Copy exactly the stretch of data below from the line with "It’s all about fashion (24, 2000)" through the line with "Model Street Poto (22, 1877)", including both of those lines.

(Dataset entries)
┄┄┄┄┄┄┄┄┄┄
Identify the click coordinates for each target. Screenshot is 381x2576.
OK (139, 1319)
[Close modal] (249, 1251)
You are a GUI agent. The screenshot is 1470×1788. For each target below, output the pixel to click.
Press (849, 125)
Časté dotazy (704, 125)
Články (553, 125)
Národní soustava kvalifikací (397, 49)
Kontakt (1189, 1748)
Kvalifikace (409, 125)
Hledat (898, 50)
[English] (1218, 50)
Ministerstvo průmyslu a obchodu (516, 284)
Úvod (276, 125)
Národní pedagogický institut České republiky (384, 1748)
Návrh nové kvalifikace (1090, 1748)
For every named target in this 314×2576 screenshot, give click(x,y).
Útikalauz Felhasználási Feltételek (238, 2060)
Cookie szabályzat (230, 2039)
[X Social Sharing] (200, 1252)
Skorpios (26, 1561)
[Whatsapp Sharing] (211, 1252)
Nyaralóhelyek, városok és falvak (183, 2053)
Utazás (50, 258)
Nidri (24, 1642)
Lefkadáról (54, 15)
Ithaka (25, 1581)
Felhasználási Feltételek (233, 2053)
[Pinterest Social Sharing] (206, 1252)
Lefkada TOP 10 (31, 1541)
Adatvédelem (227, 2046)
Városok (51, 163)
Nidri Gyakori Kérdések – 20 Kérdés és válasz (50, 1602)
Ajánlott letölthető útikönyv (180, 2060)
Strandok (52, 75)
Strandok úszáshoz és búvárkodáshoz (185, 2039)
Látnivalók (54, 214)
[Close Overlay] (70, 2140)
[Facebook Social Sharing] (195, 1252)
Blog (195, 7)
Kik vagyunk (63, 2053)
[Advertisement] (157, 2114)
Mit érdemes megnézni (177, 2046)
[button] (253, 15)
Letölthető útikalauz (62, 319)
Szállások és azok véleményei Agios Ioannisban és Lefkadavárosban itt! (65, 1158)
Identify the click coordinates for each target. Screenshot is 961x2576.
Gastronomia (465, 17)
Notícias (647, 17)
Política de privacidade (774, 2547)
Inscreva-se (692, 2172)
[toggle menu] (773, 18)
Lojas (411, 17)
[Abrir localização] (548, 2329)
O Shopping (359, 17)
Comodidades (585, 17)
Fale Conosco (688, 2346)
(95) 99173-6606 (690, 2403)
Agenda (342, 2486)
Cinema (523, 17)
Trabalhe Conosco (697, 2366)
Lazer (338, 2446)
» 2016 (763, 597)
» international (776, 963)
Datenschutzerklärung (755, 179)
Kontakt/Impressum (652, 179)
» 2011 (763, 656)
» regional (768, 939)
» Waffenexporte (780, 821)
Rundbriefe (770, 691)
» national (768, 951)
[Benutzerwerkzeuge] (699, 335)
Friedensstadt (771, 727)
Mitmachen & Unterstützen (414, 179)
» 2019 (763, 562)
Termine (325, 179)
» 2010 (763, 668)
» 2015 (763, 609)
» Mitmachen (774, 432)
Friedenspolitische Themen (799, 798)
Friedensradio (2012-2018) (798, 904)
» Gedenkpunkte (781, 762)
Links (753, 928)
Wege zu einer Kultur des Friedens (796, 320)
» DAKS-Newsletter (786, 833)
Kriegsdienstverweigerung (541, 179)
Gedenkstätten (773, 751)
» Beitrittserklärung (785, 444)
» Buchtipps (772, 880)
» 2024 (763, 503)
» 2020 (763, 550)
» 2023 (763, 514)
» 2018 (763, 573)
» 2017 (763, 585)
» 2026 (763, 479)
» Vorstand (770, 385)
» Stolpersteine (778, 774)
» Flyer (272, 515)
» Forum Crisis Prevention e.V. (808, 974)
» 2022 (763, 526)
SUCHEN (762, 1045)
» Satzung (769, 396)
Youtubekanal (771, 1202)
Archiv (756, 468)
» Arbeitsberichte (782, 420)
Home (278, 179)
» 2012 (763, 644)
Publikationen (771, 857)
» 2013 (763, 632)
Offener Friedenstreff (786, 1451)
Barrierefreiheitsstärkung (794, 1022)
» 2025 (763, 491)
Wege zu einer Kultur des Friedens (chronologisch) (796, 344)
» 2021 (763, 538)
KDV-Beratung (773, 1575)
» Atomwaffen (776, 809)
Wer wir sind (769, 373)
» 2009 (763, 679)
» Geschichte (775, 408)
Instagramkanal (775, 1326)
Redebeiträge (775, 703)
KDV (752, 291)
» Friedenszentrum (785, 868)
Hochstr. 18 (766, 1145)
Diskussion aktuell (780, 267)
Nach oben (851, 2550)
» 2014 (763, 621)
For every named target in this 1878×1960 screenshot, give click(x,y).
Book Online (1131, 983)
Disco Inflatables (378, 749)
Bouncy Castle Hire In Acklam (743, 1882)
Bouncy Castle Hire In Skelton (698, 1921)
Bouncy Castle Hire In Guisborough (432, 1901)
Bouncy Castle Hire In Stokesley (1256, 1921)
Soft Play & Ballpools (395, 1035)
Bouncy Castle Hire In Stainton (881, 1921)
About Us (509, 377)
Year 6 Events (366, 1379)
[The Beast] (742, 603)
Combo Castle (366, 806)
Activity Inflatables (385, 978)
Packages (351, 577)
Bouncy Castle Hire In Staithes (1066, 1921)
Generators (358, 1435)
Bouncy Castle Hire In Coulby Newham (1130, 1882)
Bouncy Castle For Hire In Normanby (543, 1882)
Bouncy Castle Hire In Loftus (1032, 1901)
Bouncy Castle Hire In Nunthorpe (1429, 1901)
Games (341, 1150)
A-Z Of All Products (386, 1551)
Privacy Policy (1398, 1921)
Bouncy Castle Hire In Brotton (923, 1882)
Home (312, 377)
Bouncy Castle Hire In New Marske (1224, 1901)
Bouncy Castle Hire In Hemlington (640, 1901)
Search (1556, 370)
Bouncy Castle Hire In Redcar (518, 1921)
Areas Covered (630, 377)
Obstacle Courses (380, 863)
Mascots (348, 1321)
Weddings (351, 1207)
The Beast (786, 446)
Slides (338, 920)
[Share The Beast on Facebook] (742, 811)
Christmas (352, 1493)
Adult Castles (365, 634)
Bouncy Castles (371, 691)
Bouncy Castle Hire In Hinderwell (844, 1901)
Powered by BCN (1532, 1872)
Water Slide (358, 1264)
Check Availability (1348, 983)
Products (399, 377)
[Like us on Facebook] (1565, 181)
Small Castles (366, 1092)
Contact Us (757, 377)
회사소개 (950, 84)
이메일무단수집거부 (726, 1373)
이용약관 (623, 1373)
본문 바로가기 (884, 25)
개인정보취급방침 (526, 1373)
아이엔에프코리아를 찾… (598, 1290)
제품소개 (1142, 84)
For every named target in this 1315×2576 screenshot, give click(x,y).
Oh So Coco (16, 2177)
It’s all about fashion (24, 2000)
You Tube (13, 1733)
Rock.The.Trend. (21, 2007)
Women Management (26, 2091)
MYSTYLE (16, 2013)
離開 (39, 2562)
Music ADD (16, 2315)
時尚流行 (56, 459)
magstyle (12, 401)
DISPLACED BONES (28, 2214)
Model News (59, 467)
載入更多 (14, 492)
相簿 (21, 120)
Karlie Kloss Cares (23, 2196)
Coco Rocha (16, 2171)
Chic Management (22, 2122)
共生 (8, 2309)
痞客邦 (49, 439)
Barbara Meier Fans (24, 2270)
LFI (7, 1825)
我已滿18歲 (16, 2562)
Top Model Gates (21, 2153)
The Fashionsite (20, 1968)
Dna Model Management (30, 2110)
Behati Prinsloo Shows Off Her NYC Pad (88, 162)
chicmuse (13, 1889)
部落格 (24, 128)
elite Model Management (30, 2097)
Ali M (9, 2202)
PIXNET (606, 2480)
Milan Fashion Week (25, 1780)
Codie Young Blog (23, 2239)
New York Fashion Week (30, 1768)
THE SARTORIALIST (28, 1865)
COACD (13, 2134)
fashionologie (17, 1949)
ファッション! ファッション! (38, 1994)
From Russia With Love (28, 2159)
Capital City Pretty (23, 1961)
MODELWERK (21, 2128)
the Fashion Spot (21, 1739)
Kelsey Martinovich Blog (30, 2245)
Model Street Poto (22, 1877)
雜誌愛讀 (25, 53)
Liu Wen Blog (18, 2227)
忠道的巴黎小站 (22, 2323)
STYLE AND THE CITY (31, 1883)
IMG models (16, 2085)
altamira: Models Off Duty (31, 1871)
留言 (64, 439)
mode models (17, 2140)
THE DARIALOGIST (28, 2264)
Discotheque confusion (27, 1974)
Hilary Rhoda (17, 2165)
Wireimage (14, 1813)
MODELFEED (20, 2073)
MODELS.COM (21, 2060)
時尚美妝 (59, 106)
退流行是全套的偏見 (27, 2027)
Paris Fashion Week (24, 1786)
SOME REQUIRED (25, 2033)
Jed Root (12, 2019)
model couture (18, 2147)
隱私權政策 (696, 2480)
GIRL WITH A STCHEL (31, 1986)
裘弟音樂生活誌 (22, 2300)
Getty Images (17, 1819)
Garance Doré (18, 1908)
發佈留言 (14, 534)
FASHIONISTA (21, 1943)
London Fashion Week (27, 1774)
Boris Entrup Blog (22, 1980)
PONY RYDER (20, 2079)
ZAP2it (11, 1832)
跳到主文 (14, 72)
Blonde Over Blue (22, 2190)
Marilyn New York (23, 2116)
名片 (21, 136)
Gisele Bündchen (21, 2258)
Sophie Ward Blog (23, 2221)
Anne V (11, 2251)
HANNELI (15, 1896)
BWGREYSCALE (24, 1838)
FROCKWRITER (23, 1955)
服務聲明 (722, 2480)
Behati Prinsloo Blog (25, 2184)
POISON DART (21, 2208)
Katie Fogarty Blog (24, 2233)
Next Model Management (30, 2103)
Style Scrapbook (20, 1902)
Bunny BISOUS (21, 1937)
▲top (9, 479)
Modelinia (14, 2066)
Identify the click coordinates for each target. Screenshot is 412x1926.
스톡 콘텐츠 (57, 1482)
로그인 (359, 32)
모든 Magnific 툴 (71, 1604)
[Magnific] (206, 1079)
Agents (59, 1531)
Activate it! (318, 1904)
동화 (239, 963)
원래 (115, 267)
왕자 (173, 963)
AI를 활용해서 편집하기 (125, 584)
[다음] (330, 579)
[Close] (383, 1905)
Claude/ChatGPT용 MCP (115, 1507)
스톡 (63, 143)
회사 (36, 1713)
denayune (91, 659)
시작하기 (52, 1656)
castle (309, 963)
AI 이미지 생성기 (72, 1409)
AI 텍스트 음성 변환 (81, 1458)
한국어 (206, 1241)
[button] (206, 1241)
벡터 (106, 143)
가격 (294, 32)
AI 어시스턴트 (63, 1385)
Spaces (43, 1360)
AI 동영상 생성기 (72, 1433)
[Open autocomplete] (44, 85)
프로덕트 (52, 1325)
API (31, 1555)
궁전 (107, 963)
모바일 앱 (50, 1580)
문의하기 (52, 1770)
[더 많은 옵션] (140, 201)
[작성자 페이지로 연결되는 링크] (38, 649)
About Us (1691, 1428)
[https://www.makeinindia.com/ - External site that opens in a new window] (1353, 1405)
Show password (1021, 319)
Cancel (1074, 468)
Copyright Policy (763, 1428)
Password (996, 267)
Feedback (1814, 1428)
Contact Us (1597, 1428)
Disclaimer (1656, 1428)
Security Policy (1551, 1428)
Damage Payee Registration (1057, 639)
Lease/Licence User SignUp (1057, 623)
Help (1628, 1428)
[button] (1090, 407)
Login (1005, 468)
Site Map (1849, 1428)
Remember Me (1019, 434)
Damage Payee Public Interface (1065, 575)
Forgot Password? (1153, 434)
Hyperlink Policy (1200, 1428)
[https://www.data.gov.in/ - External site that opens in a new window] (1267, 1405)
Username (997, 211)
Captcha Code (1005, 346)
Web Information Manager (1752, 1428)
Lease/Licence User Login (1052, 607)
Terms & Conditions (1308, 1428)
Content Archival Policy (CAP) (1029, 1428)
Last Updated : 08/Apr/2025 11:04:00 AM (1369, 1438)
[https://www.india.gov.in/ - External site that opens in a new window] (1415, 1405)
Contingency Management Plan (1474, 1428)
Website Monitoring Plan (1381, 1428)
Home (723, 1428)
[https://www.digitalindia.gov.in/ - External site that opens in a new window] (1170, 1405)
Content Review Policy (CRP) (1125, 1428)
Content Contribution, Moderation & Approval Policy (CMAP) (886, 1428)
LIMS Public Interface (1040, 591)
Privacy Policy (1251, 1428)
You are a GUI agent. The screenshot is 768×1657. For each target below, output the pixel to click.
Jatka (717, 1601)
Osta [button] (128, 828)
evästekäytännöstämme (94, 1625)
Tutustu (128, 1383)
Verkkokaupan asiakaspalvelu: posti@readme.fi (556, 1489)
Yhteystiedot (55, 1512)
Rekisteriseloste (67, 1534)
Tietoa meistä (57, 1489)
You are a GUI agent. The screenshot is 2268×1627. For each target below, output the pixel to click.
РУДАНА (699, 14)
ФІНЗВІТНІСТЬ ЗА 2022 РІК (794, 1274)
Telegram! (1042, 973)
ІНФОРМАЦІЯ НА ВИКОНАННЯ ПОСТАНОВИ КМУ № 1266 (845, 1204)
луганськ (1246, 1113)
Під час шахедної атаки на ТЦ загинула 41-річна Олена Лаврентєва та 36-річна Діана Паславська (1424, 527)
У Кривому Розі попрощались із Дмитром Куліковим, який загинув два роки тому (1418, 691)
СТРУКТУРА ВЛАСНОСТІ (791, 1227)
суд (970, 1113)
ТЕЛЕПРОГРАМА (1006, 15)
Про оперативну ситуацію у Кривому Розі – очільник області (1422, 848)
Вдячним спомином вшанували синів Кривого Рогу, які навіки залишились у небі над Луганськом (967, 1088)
┄┄┄┄┄┄┄┄┄┄
● **EXERCISE RESULT**:
It’s all about fashion (24, 2000)
You Tube (13, 1733)
Rock.The.Trend. (21, 2007)
Women Management (26, 2091)
MYSTYLE (16, 2013)
離開 (39, 2562)
Music ADD (16, 2315)
時尚流行 (56, 459)
magstyle (12, 401)
DISPLACED BONES (28, 2214)
Model News (59, 467)
載入更多 (14, 492)
相簿 (21, 120)
Karlie Kloss Cares (23, 2196)
Coco Rocha (16, 2171)
Chic Management (22, 2122)
共生 (8, 2309)
痞客邦 (49, 439)
Barbara Meier Fans (24, 2270)
LFI (7, 1825)
我已滿18歲 (16, 2562)
Top Model Gates (21, 2153)
The Fashionsite (20, 1968)
Dna Model Management (30, 2110)
Behati Prinsloo Shows Off Her NYC Pad (88, 162)
chicmuse (13, 1889)
部落格 (24, 128)
elite Model Management (30, 2097)
Ali M (9, 2202)
PIXNET (606, 2480)
Milan Fashion Week (25, 1780)
Codie Young Blog (23, 2239)
New York Fashion Week (30, 1768)
THE SARTORIALIST (28, 1865)
COACD (13, 2134)
fashionologie (17, 1949)
ファッション! ファッション! (38, 1994)
From Russia With Love (28, 2159)
Capital City Pretty (23, 1961)
MODELWERK (21, 2128)
the Fashion Spot (21, 1739)
Kelsey Martinovich Blog (30, 2245)
Model Street Poto (22, 1877)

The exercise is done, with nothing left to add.